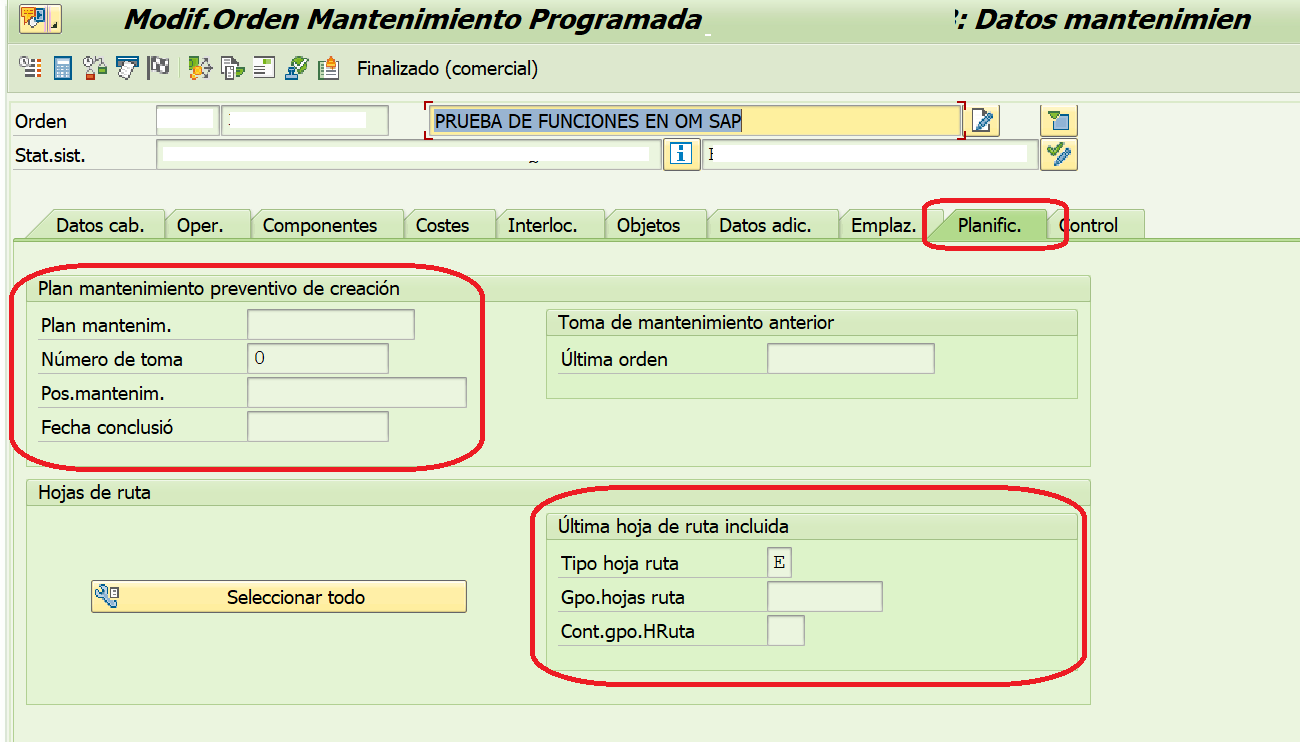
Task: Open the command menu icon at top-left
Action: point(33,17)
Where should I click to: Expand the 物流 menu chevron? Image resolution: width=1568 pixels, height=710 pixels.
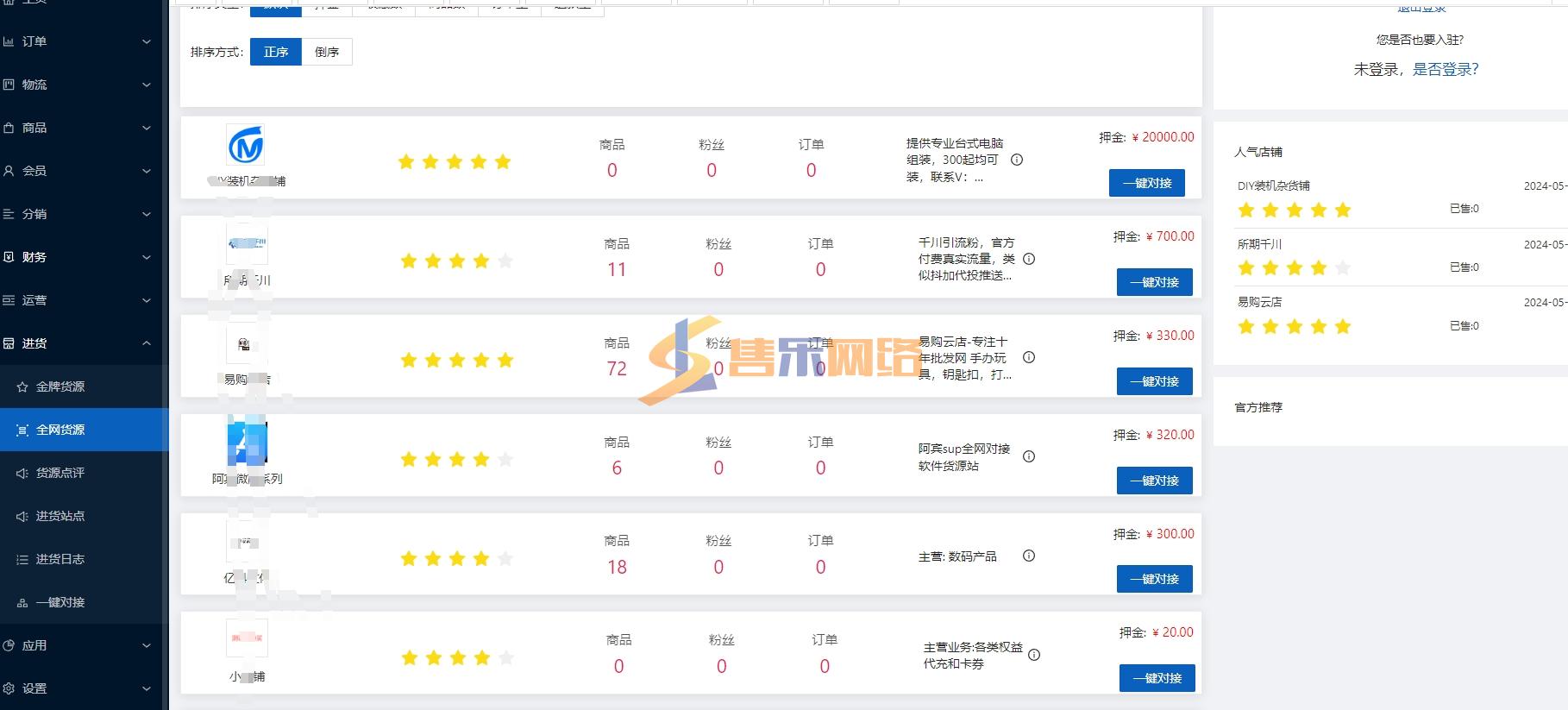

---

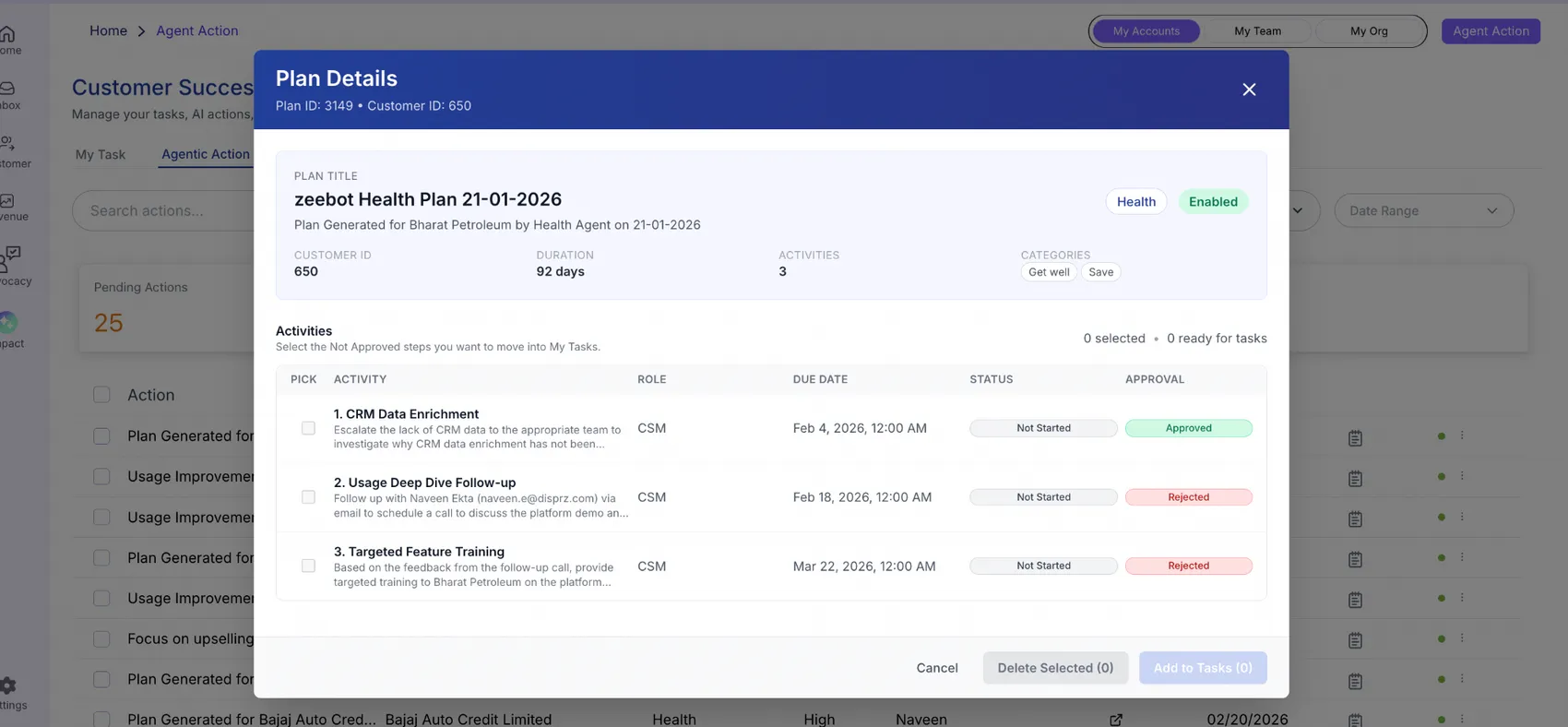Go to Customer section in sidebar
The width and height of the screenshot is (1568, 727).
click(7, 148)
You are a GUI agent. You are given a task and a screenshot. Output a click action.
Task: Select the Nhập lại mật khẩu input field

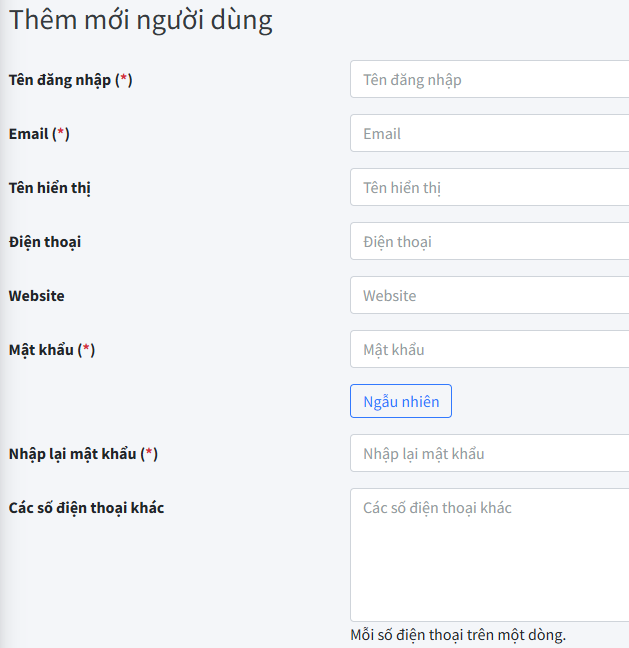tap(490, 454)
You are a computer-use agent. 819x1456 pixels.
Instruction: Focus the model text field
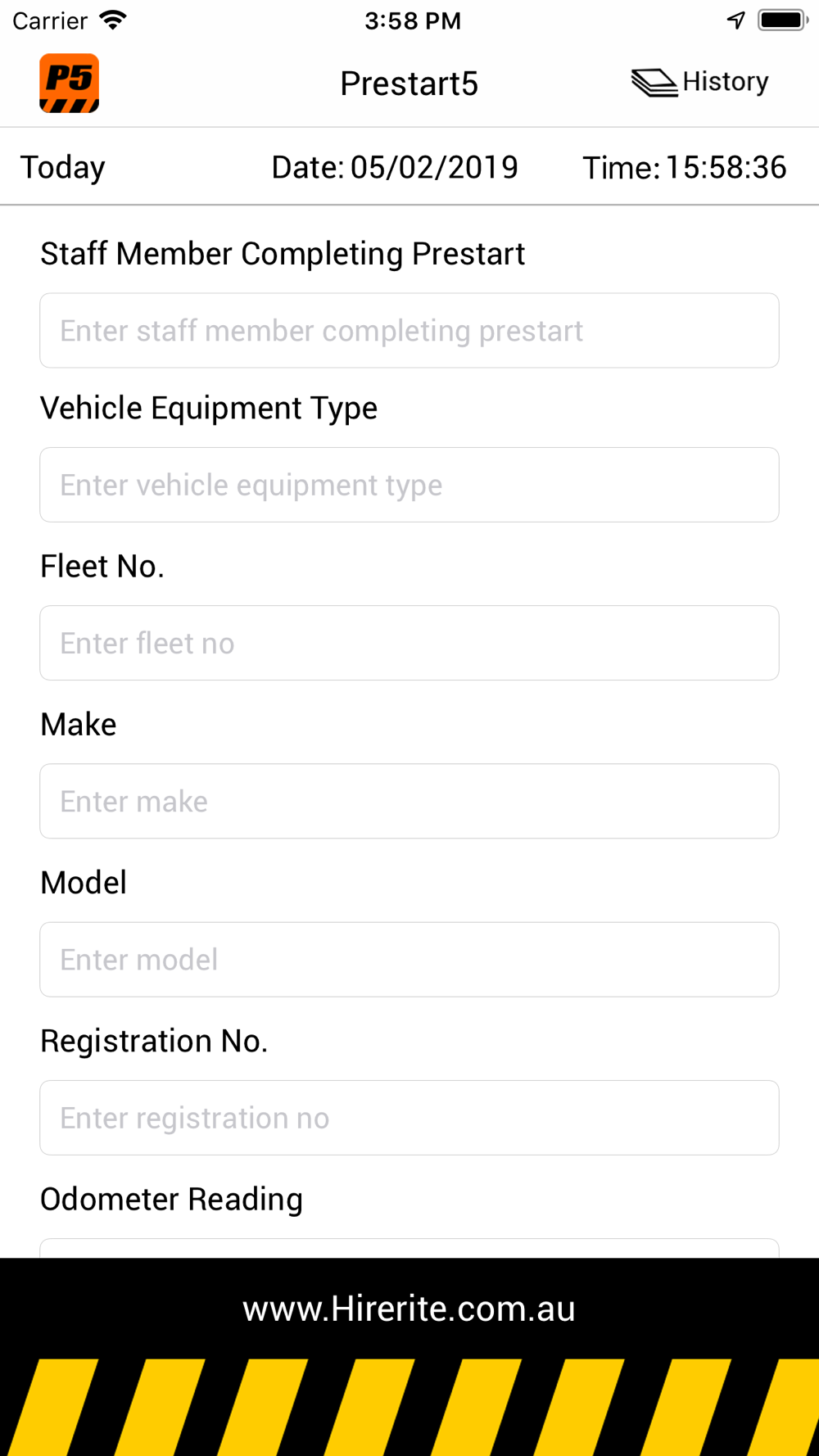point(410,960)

...

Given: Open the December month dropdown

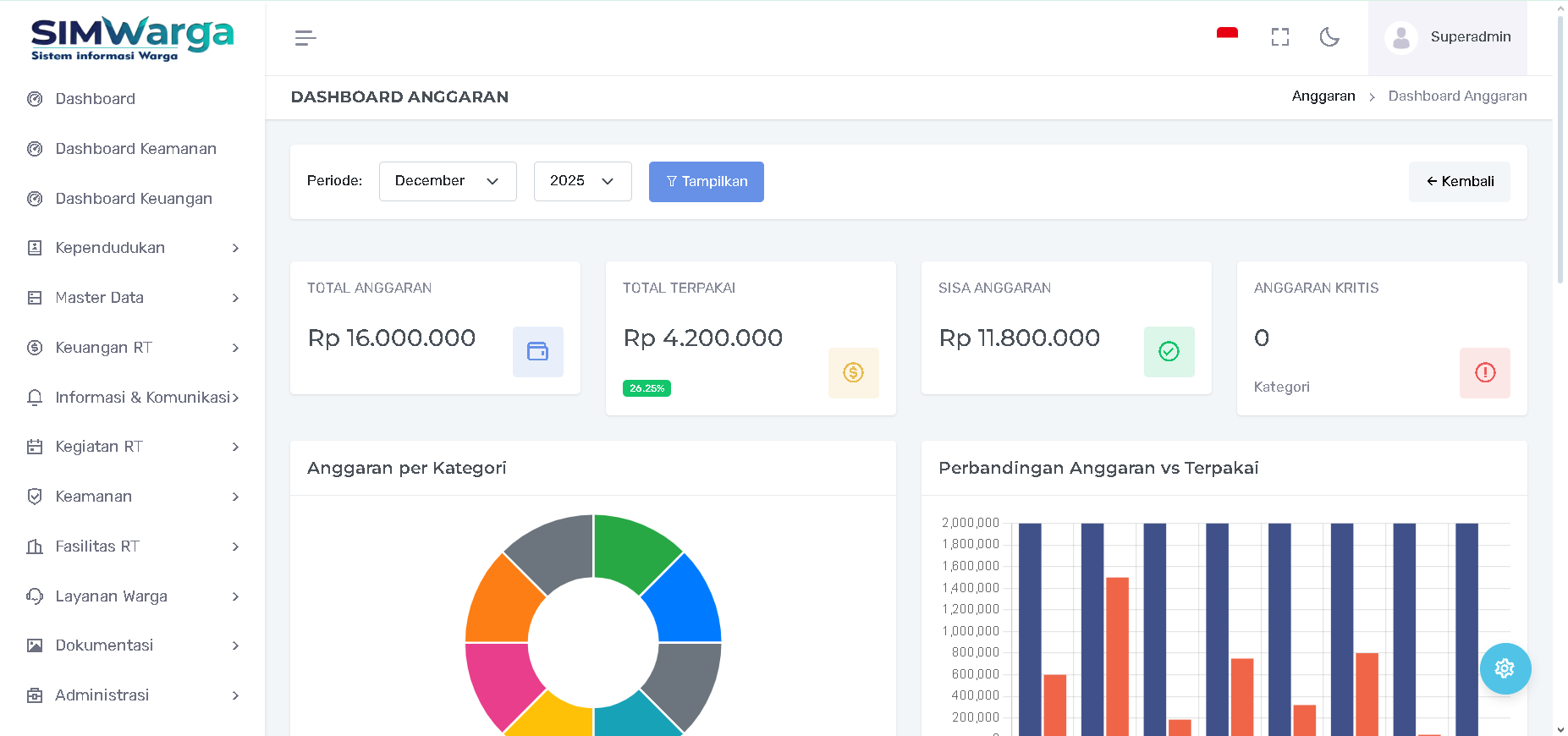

◆ **Action item**
The expected answer is a copy of each line in the listing above that contains "agent".

◆ **Answer to this task**
You are a GUI agent. You are given a task and a screenshot. Output a click action.
You are a computer-use agent. 819x1456 pixels.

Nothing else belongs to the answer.